__Problem to solve__. Please edit the material below by replacing "screenshot" with "image" wherever it appears, keeping everything else the same, and leave the pictures out of your answer.
>> BEGIN Records to process
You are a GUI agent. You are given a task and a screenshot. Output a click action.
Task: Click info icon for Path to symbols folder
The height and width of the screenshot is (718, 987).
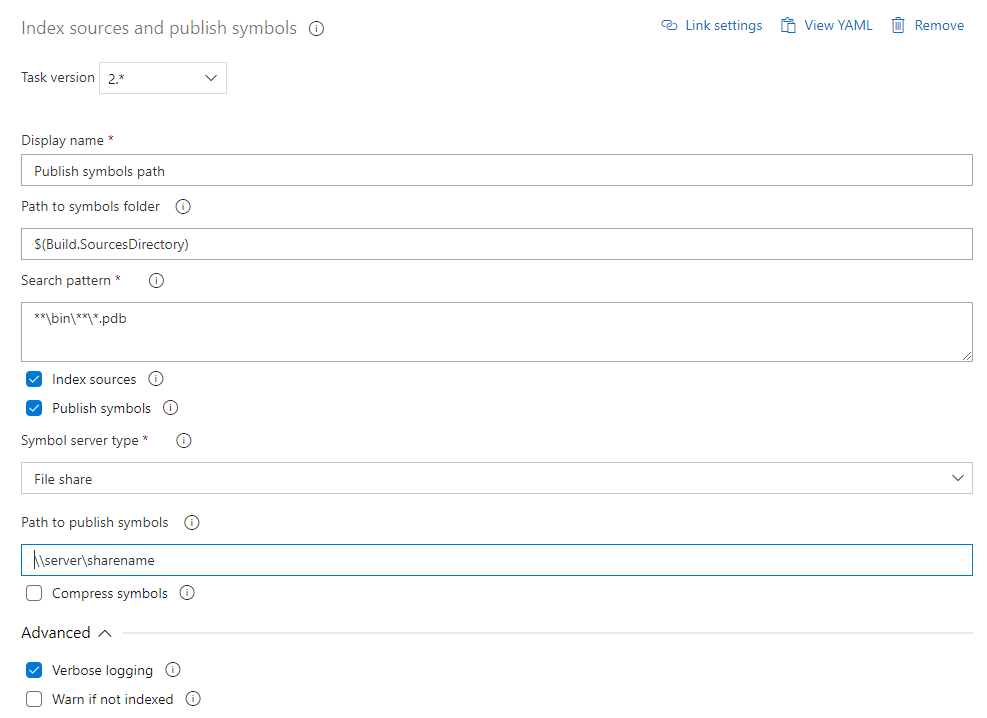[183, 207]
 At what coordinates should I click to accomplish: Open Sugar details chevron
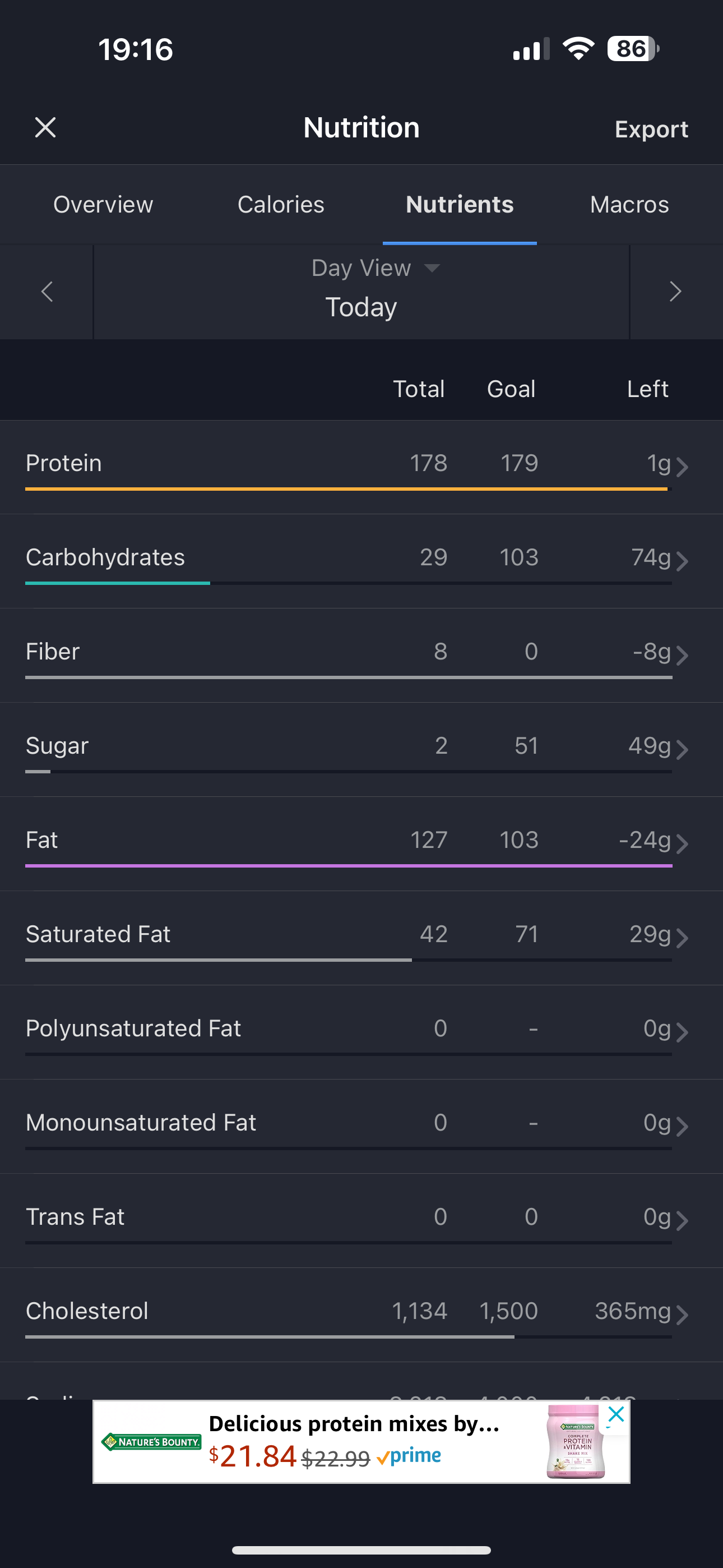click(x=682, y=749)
>> END Records to process
__Answer to the problem__.
You are a GUI agent. You are given a task and a image. Output a click action.
Task: Click info icon for Path to symbols folder
The height and width of the image is (718, 987).
[183, 207]
 At what coordinates should I click to accomplish: Open Sugar details chevron
click(x=682, y=749)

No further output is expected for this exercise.